How to convert byte array to any type

Primitive types are easy because they have a defined representation as a byte array. Other objects are not because they may contain things that cannot be persisted, like file handles, references to other objects, etc.

You can try persisting an object to a byte array using BinaryFormatter:

public byte[] ToByteArray<T>(T obj)
{
    if(obj == null)
        return null;
    BinaryFormatter bf = new BinaryFormatter();
    using(MemoryStream ms = new MemoryStream())
    {
        bf.Serialize(ms, obj);
        return ms.ToArray();
    }
}

public T FromByteArray<T>(byte[] data)
{
    if(data == null)
         return default(T);
    BinaryFormatter bf = new BinaryFormatter();
    using(MemoryStream ms = new MemoryStream(data))
    {
        object obj = bf.Deserialize(ms);
        return (T)obj;
    }
}

But not all types are serializable.

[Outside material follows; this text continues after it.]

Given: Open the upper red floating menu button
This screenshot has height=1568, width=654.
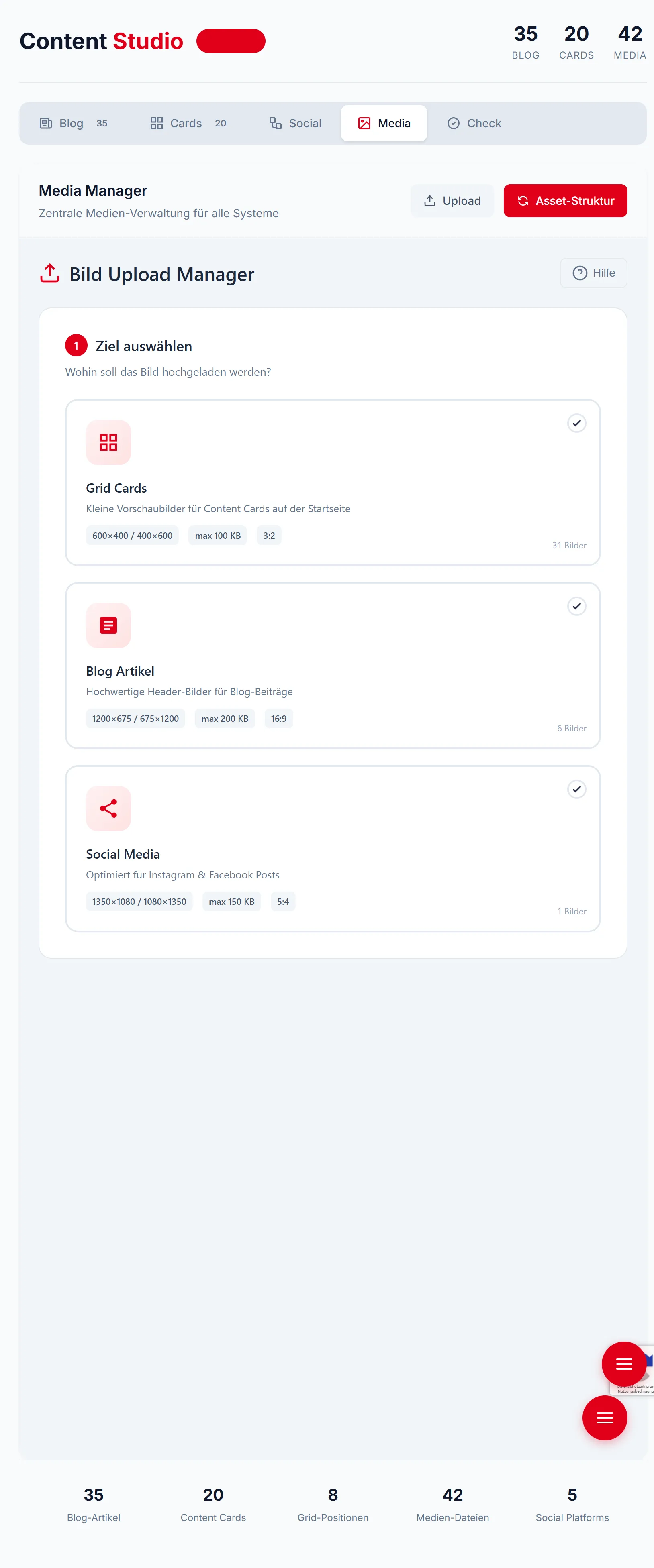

There’s no way to “store” a connection to a database, for example. You can store the information that’s used to create the connection (like the connection string) but you can’t store the actual connection object.


UPDATE

BinaryFormatter is now considered “insecure“, especially when trying to deserialize data from untrusted sources. Which makes sense, since you’re essentially loading raw binary data into memory that could do bad things.

Suggested alternatives are to use a non-binary format like XML or JSON for generic object graphs, or write custom binary serialization code to serialize primitive members explicitly.